Alteogenバイオロジクスのロゴ

Alteogenの子会社であるAlteogenバイオロジクスは、中東・北アフリカ(MENA)地域のパートナーでサウジアラビアの国営製薬・医療機器企業スピマコ(SPIMACO)が、黄斑変性治療薬「アイリーア」のバイオシミラー(ALT-L9)についてサウジアラビア食品医薬品庁(SFDA)から品目許可を取得したと19日に明らかにした。

スピマコはALT-L9のMENA地域16カ国における独占パートナーだ。昨年Alteogenバイオロジクスと16カ国の生産・マーケティング・流通・商業化に関する独占契約を締結しており、現在は品目許可と商業化を担っている。今回の許可は、両社の協力を通じ海外市場で品目許可を確保した初の成果の一つと評価される。

サウジのSFDAは中東地域で影響力が大きい規制当局とされる。多数のMENA各国がSFDAの許可結果を参考に自国の許可審査を進めることから、今回の承認が今後の地域内での許可拡大の呼び水になると期待される。

現在アラブ首長国連邦(UAE)ではALT-L9の品目許可審査が進行中で、近く結果が出る見通しだ。Alteogenバイオロジクスは、他のMENA各国もSFDAの許可を基盤に順次許可取得が可能だとみている。

ALT-L9は黄斑変性など網膜疾患の治療に用いられるアイリーアのバイオシミラーである。米リジェネロンが開発したアイリーアは、世界的に年間約12兆ウォン規模の売上を記録するブロックバスター医薬品だ。Alteogenバイオロジクスはグローバル第3相臨床を通じてオリジナル医薬品との同等性を確認し、これに基づき欧州医薬品庁(EMA)と食品医薬品安全処(韓国の医薬品規制当局)を通じて品目許可を受けた経緯がある。

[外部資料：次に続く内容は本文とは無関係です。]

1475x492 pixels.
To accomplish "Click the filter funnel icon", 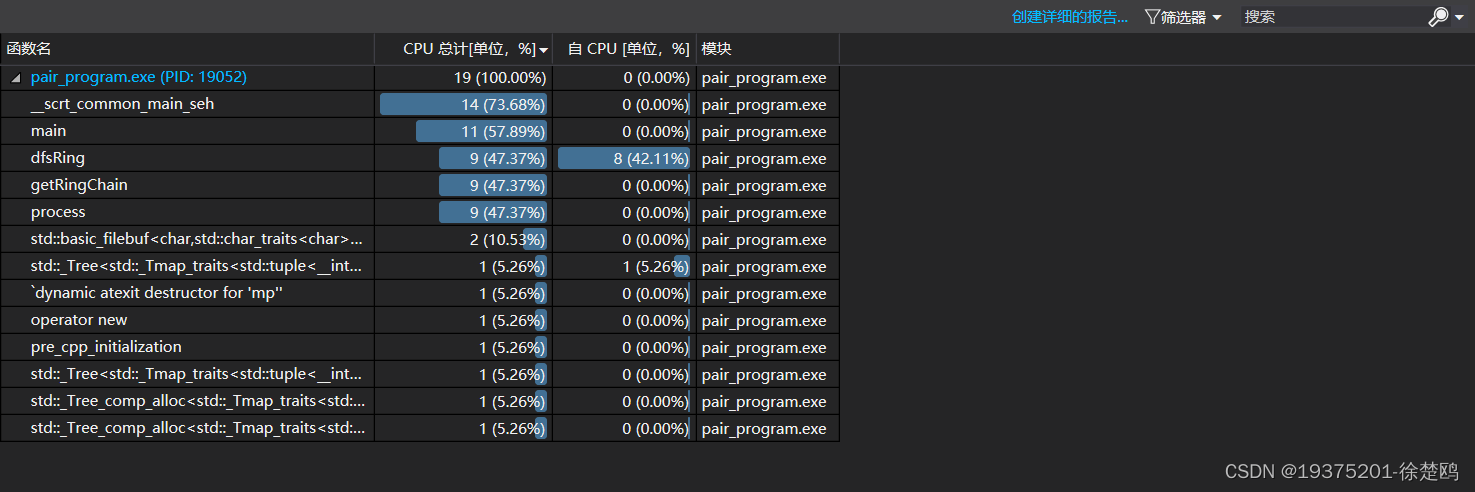I will [1152, 17].
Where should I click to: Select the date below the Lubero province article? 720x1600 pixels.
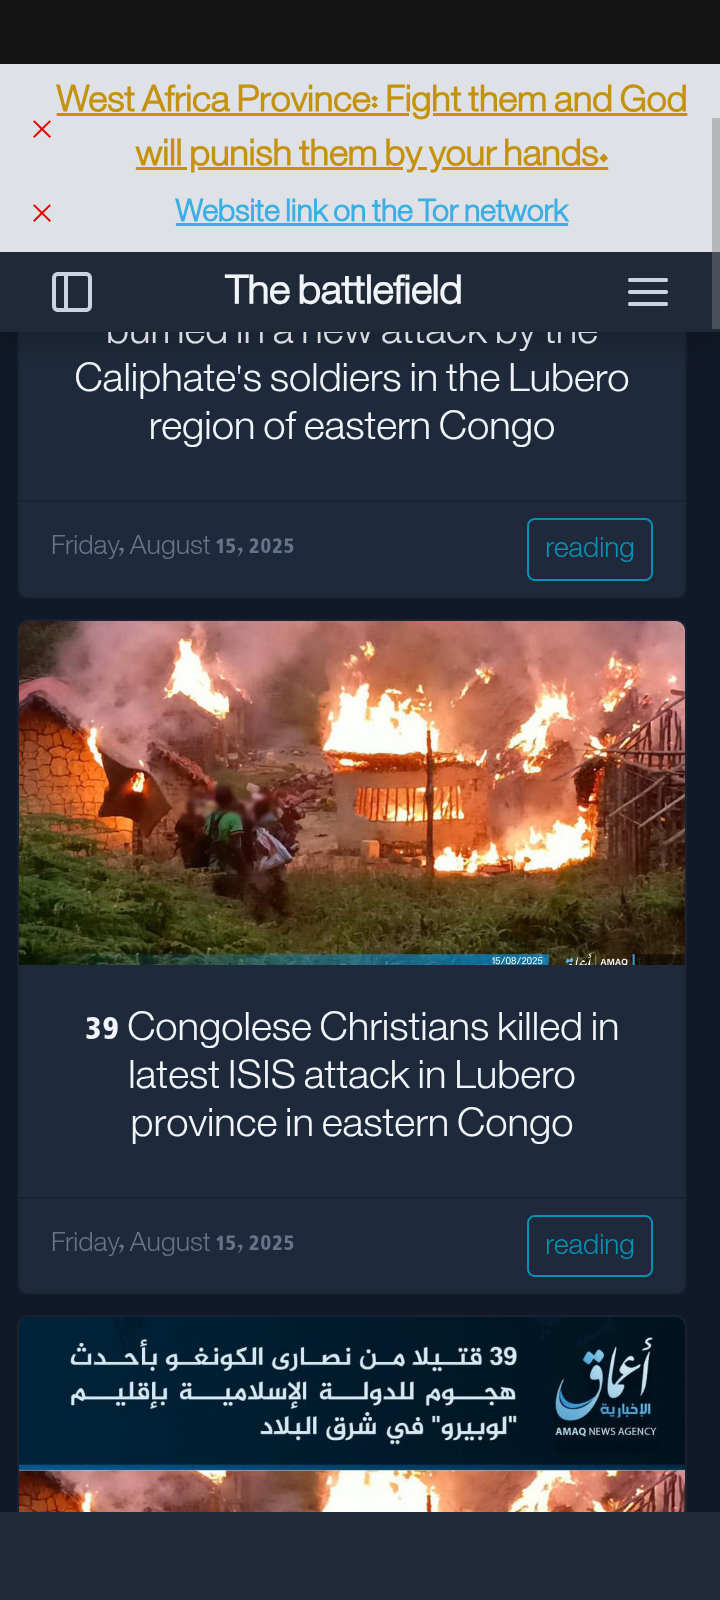(x=173, y=1242)
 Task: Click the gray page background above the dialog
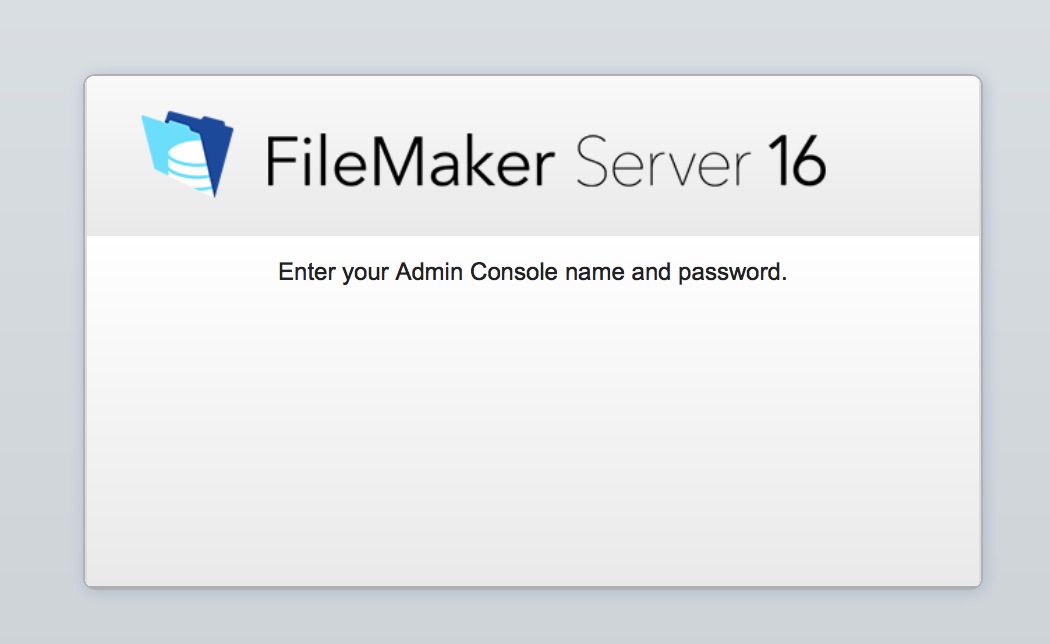tap(525, 37)
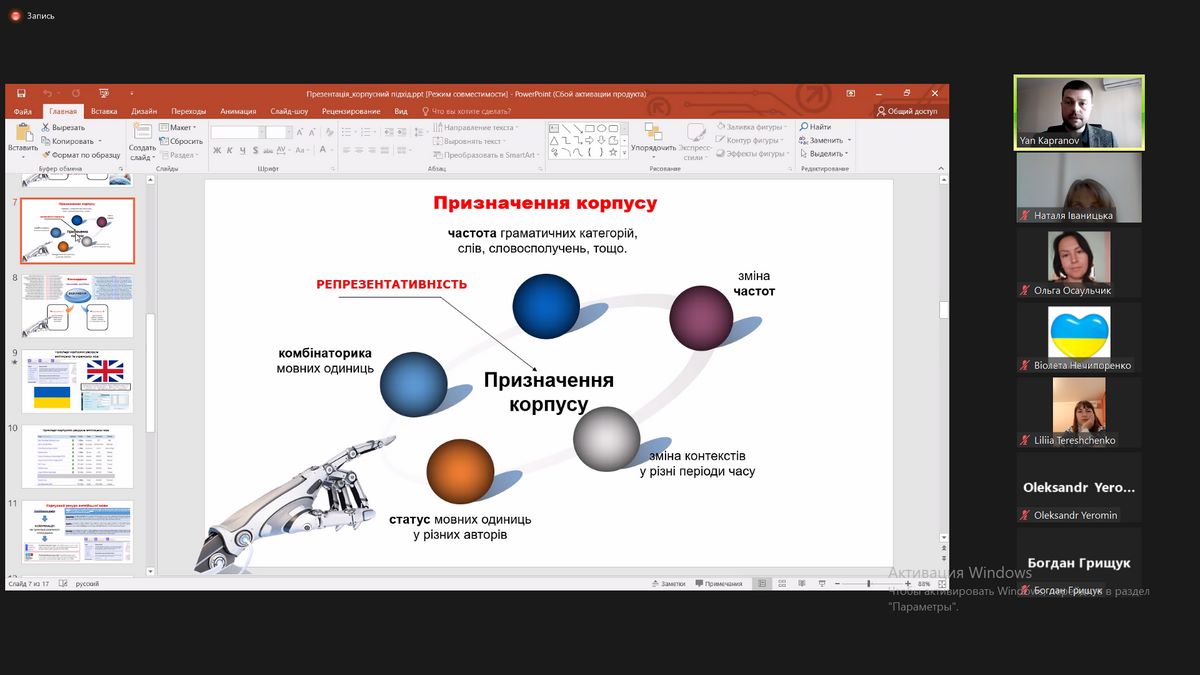Image resolution: width=1200 pixels, height=675 pixels.
Task: Toggle the Примечания comments pane
Action: 717,583
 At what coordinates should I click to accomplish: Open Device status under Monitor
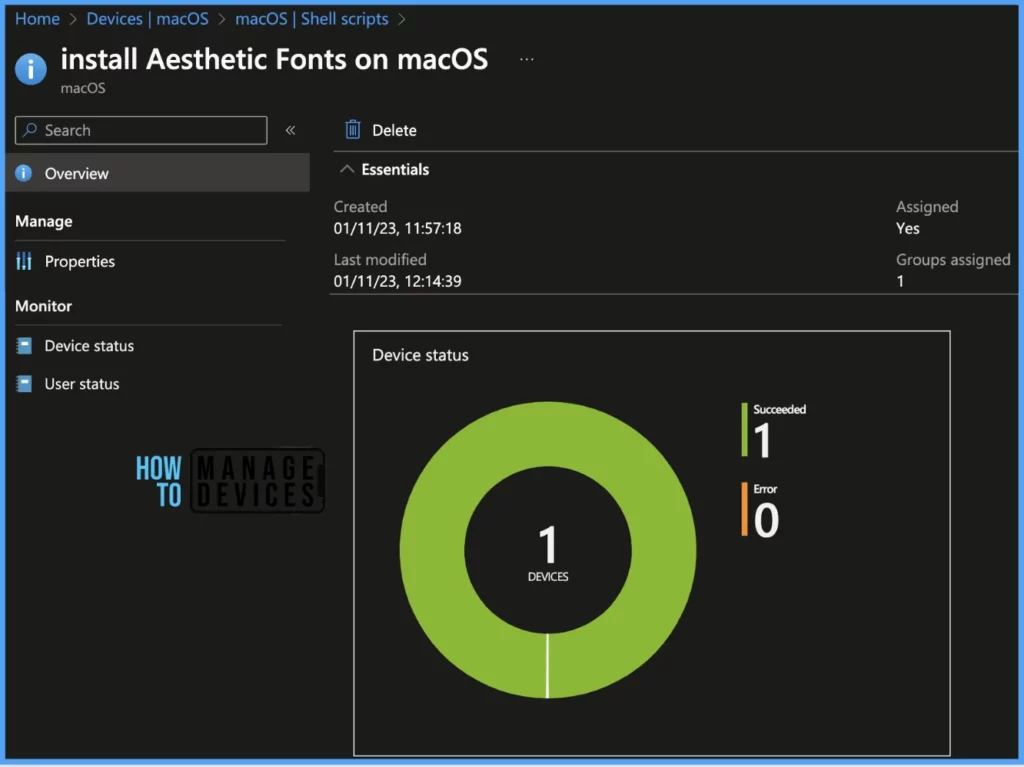89,346
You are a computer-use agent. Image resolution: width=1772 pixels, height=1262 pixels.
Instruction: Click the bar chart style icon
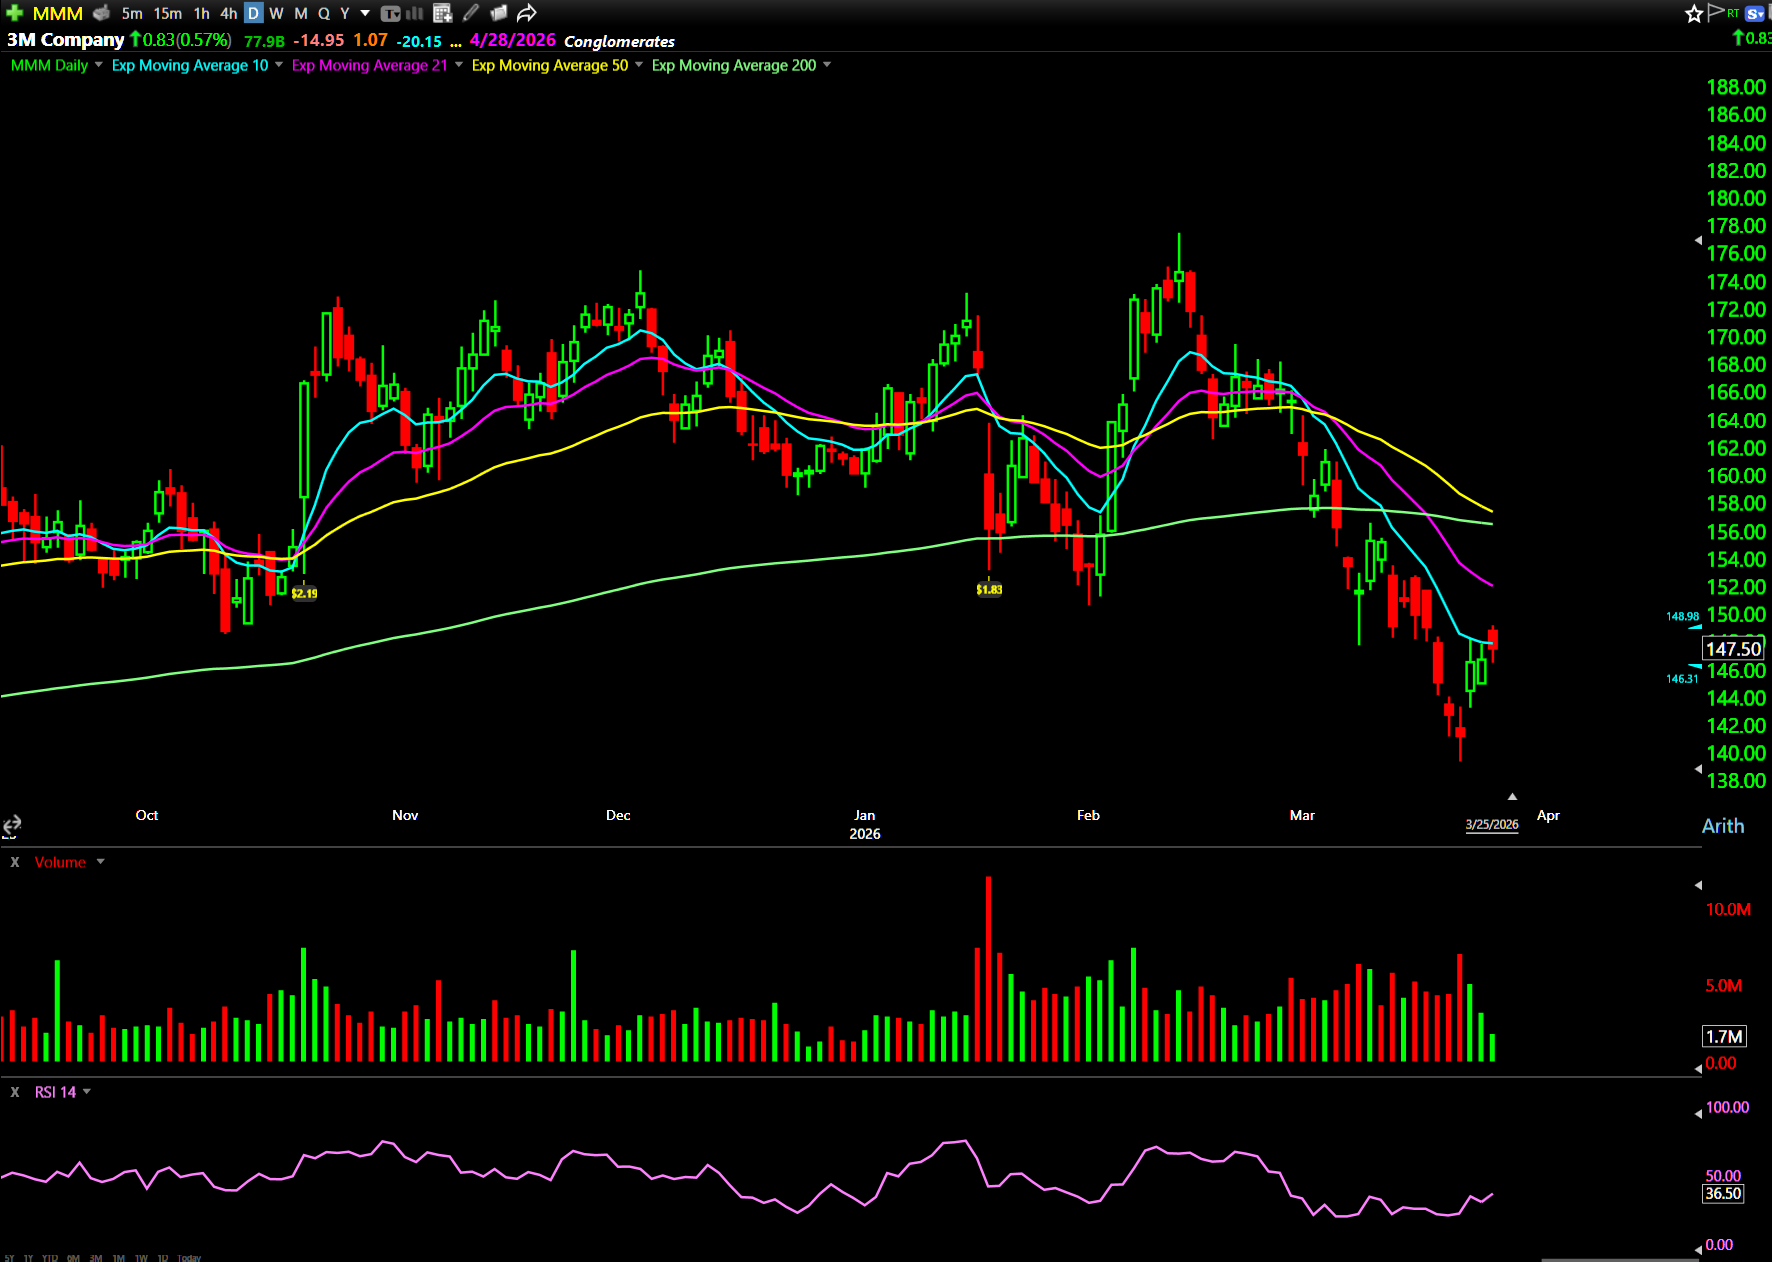click(x=414, y=13)
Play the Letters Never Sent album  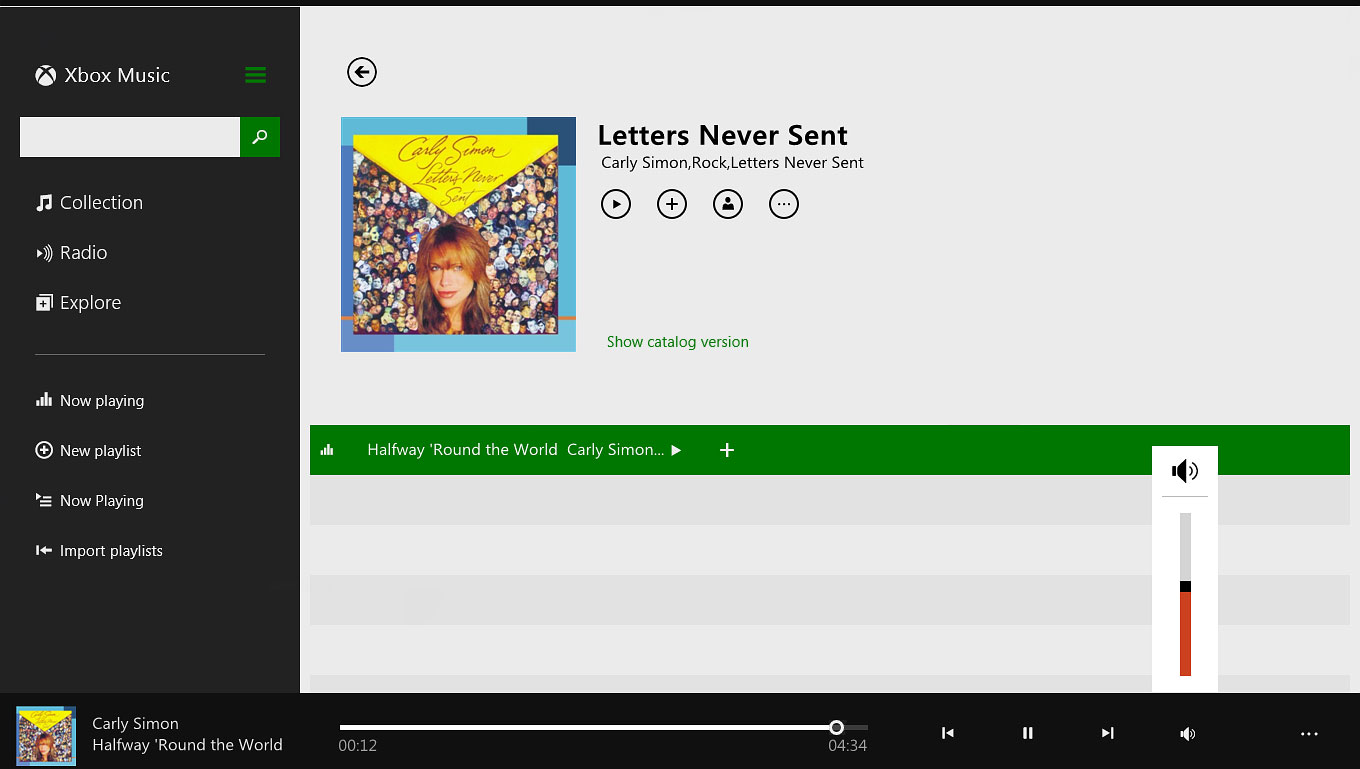(616, 204)
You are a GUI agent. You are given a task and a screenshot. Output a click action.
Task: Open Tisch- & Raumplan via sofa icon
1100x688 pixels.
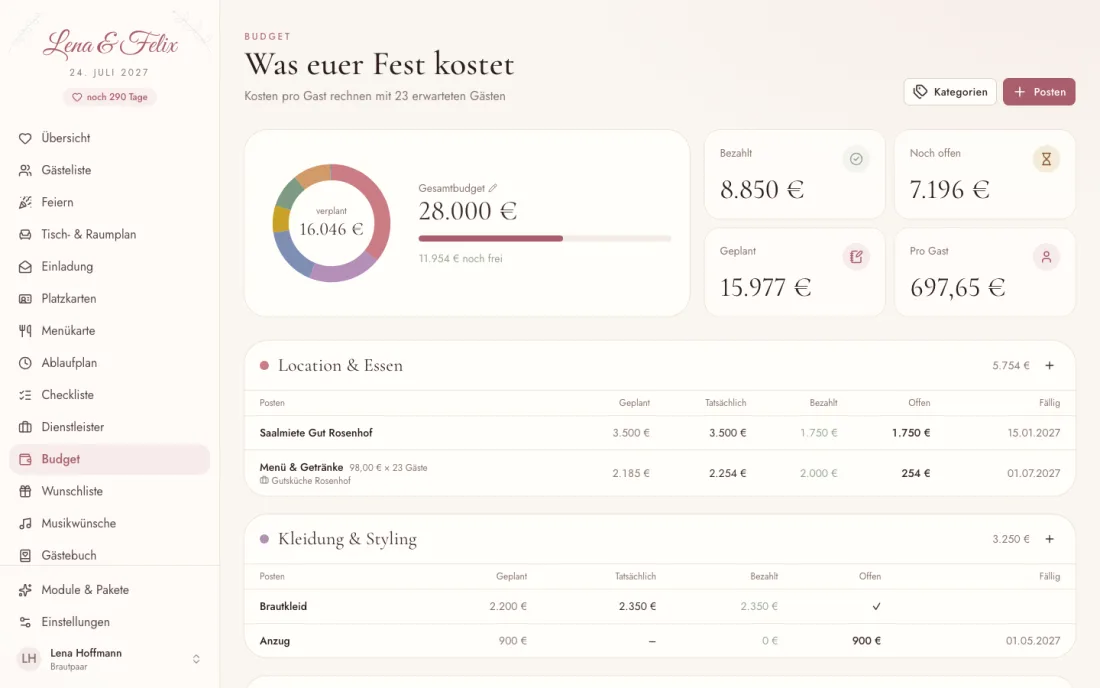click(x=25, y=234)
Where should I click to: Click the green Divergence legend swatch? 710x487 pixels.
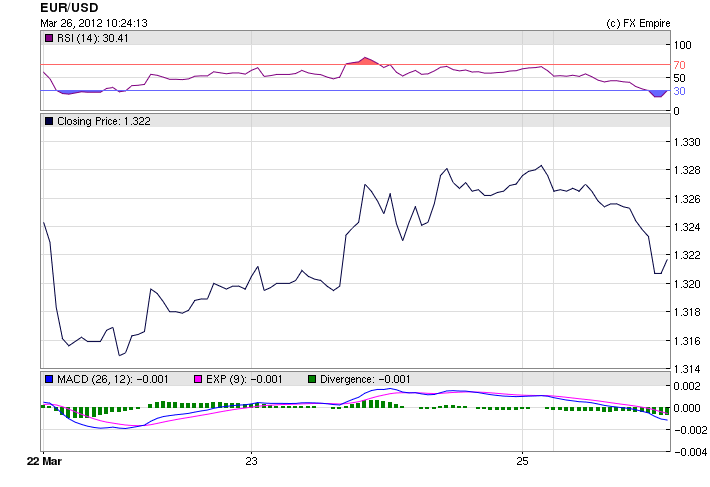click(x=311, y=379)
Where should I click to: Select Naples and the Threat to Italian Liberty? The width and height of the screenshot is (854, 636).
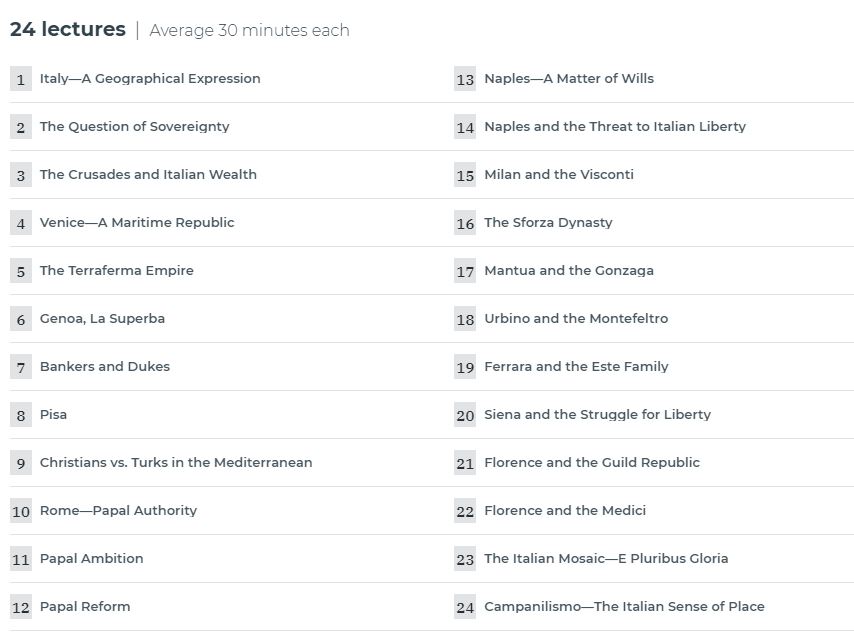pyautogui.click(x=615, y=127)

MENA地域は人口5億人以上が居住する成長市場である。特に糖尿病有病率が高い地域特性上、糖尿病性網膜症、黄斑浮腫など網膜疾患治療薬の需要が大きい。加えて強い日照と医療アクセス向上などの影響で、黄斑変性を含む眼科疾患の治療市場も拡大している。

ジ・ヒジョンAlteogenバイオロジクス代表は「サウジアラビアSFDAの許可は中東・北アフリカ市場進出拡大の重要なマイルストーンだ」と述べ、「今回の承認を土台に、UAEをはじめとするMENA主要各国での許可手続きが一段と弾みをつけると期待する」と語った。続けて「現地パートナーとの協力を通じてALT-L9のグローバル市場拡大を継続して推進する計画だ」と述べた。

一方、スピマコはサウジアラビアを代表する製薬企業で、2024年にAlteogenバイオロジクスとMENAの中核地域16カ国におけるALT-L9の生産、マーケティング、流通および商業化に関する独占契約を締結した。スピマコは契約に基づき当該地域での品目許可と商業化を担い、サウジアラビア国内の現地生産能力と地域ネットワークを基盤にALT-L9の市場参入を推進している。